A Story of the Sankeys in Ireland

Lloyd Northcott

Mehetabel Maud Roe is famous in the Charlie Sankey family for planting her children from coast to coast in North America. Hettie was driven from Ireland by people some would call terrorists although the term was not known at the time. Whoever shot her husband dead in the family driveway also warned Hettie to get out or face losing her children one by one. I imagine she stayed about long enough to bury her husband and then headed for the relative safety of Dublin accompanied by a bodyguard. Her nine children ranged in age from 6 to 23 years old. The Charles of Cutty Sark fame was just 13 years old when his father was shot dead.

Matthew Henry Sankey is remembered by the bell inscribed with his name which rings out the times of worship at Colebrooke Parish Church, County Fermanaugh, Northern Ireland. It was a spunky reminder to his assassins that the families of Colebrooke and Ashbrooke Estates were still in charge of the land. Matthew was their man and they stood by him. You can go look at the bell if you wish and the prominent plaque at the entry to the church. Matthew was from 1853 to 1876 the estate manager for Sir Victor and Lady Alice Brooke of Brookeborough, English nobility, Anglican and mostly absentee landlords. When Matthew was shot they were living permanently in Pau, southern France. So Matthew lived in Lurganbrae, a great house on the estate, and there they raised the children born to him and Hettie.

* COMPLETE THE FOLLOWING:
- A) Repeat the passage of the Sankey family story starting with "Mehetabel Maud Roe" and going on through "was shot dead.".
- B) Go on with the story of the Sankeys in Ireland from the point where it stops.

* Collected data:
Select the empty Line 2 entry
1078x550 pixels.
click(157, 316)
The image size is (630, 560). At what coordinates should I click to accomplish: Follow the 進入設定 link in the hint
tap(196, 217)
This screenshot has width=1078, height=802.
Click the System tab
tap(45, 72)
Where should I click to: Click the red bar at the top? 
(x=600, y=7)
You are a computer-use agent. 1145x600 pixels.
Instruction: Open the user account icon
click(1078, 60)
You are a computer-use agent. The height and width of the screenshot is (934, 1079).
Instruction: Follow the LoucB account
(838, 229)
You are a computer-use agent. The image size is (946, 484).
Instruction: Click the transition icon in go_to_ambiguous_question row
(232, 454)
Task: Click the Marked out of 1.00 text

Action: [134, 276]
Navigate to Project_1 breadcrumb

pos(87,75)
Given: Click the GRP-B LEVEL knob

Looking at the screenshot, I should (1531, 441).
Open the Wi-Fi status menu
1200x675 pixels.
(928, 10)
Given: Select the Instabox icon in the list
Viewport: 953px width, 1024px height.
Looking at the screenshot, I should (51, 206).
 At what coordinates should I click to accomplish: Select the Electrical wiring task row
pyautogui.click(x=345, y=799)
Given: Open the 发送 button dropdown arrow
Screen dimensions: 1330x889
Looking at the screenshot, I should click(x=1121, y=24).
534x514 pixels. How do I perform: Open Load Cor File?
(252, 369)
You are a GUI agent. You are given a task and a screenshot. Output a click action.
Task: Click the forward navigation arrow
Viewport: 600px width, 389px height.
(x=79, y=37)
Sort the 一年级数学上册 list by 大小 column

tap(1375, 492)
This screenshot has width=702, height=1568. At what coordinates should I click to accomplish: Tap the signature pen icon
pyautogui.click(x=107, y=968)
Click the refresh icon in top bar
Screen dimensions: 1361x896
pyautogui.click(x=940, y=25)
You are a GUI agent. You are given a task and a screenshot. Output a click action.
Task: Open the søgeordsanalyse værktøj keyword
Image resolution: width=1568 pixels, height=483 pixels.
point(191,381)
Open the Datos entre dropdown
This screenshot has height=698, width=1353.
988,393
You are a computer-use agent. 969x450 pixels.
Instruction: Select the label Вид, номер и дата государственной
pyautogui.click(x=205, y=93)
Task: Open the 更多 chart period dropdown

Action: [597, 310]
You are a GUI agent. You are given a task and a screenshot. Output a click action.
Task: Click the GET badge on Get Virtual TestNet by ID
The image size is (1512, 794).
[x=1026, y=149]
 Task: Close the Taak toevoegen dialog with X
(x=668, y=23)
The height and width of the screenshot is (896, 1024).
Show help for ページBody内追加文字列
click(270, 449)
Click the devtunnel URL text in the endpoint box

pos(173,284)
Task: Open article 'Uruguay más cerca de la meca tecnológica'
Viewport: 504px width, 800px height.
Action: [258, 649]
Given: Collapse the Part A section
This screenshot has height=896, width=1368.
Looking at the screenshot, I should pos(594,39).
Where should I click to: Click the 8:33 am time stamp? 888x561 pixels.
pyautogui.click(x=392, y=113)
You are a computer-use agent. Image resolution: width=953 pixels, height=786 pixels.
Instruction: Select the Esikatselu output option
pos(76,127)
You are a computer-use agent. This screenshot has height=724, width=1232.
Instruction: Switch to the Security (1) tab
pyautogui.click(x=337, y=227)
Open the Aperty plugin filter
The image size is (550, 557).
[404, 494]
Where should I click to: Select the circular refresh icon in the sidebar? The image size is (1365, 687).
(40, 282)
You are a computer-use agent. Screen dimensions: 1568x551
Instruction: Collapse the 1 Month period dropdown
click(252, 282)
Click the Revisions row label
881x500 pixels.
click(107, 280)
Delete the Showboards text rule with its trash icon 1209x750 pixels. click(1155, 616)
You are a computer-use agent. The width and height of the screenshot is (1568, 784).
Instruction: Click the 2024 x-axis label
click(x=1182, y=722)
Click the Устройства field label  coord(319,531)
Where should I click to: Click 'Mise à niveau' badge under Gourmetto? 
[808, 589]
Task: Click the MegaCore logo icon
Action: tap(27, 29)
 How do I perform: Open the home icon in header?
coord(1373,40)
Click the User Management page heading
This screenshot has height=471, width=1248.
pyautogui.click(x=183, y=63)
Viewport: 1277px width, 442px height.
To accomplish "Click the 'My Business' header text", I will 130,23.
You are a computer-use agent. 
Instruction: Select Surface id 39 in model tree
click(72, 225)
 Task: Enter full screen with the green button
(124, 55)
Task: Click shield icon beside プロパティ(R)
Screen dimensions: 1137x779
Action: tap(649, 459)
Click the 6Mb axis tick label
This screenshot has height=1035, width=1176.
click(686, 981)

* RESULTS FOR EACH TASK:
- A)
Mehetabel Maud Roe is famous in the Charlie Sankey family for planting her children from coast to coast in North America. Hettie was driven from Ireland by people some would call terrorists although the term was not known at the time. Whoever shot her husband dead in the family driveway also warned Hettie to get out or face losing her children one by one. I imagine she stayed about long enough to bury her husband and then headed for the relative safety of Dublin accompanied by a bodyguard. Her nine children ranged in age from 6 to 23 years old. The Charles of Cutty Sark fame was just 13 years old when his father was shot dead.

- B)
Patrick Maguire is a creation of my imagination who is the man who shot Matthew dead on the 10th day of February 1876. Patrick was a nationalist who wanted to chase the English out of Ireland. His great hero was Wolfe Tyrone who at the time of the French Revolution led a similar revolution in Ireland. Tyrone was captured and executed by the British authorities but for Irish nationalists he was a martyr for the cause of freedom and equality. As a teenager Patrick was inspired by the Fenian Uprising of 1867 which attempted to gain freedom for Ireland. Patrick knew some of the leaders and fighters in that ill fated rebellion. So when the charismatic nationalist Charles Stuart Parnell was travelling the land to stir up support for Home Rule it seemed to the hot heads like a time to do some creative violence.

Hettie was born into wealth in Castle Rockwell, County Tipperary. It was there that in 1850 or so she married Matthew Henry Sankey. Rockwell was established in the time of Cromwell on lands taken from the wealthy noble family of the Butlers who had sided with King Charles the First in the Civil War. The home is still standing and is the Priest House for Rockwell College, an elite Catholic boarding school. You can visit the lovely campus and see the house if you wish. Their most famous alumni was Eamon de Valera a leader of the Revolution of 1919 and later President of the Republic. But up to 1860 it was the Roe residence and likely Hettie was born there.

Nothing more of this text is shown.